Investigators also know that when Brinsley appeared on Tompkins Avenue, around 3pm, Ramos was behind the wheel of the parked patrol car and Liu was in the passenger’s seat. Brinsley assumed a firing stance and shot both men in the head. Bratton said the officers may not have had time to see their assailant and that their weapons were definitely not drawn.
Brinsley then fled to a nearby subway station, where he shot himself, fatally, in the head.
Brinsley had ties to East Flatbush in New York City, but investigators were trying to determine where he was living at the time of the shooting and whether he had planned it in advance. His last known residence was in Georgia, where he was convicted of felony gun possession in 2011, according to court records.
Junior Fortin is a lifelong Bed-Stuy resident and full-time dad. He brought a candle to the memorial, a few blocks from his home. He said two of his best friends are NYPD officers.
“It’s just sad, it is going to separate us,” Fortin said. “It’s not going to make the cops trust us if we don’t trust them.”
He said that even though he is black and had in the past felt afraid to go outside, in case of being accused of doing something he didn’t do or even of being shot by police, he had faith that the justice system could be improved. “For all that to work, we have to come together and talk together without yelling at each other and pointing at each other,” he said.
The intense reaction to the Garner case was in part fomented by the August killing of an unarmed black teenager, Michael Brown, in Ferguson, Missouri, by a white police officer, Darren Wilson. The incident led to raging protests in the small southern city and extended globally as a greater movement against systemic racism.

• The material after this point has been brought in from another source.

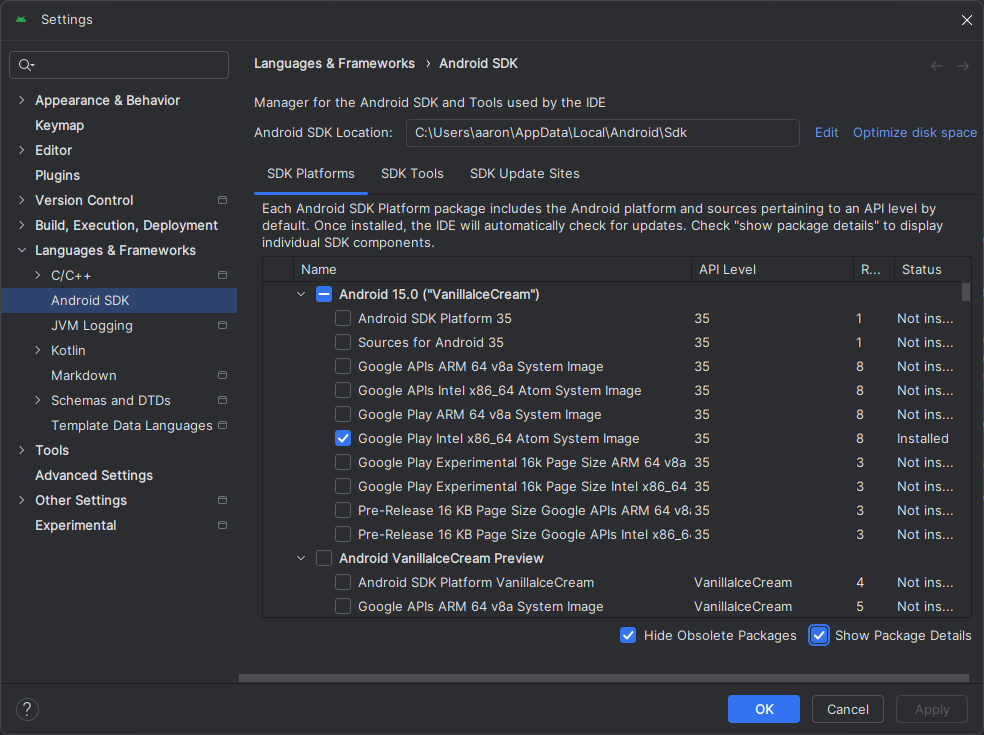Click the back navigation arrow icon
The image size is (984, 735).
click(x=937, y=66)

Brown’s family condemned Saturday’s shootings in a statement made through their lawyer, while the Reverend Al Sharpton spoke on behalf of the Garner family, saying he and they were “outraged” by the shooting. “The Garner family and I have always stressed that we do not believe that all police are bad, in fact we have stressed that most police are not bad,” Sharpton said.
Nas Hills splits his time between Baltimore and Brooklyn, his home in the latter in a Tompkins Houses building across the street from where the shooting occurred. He said he and his uncle heard four or five shots on Saturday afternoon but thought the noise came from firecrackers or some other mischief, because it was daytime.
They looked across the street and saw cops coming from every direction, then went downstairs, where Hills could see the officers’ bodies.
“It’s not a war zone out here,” Hill said. But he said the shooting had made him wary about raising his daughter in the neighborhood.
“Even around here, you could usually parlay, chill,” he said.
“It’s going to be different. They aren’t going to want us outside.”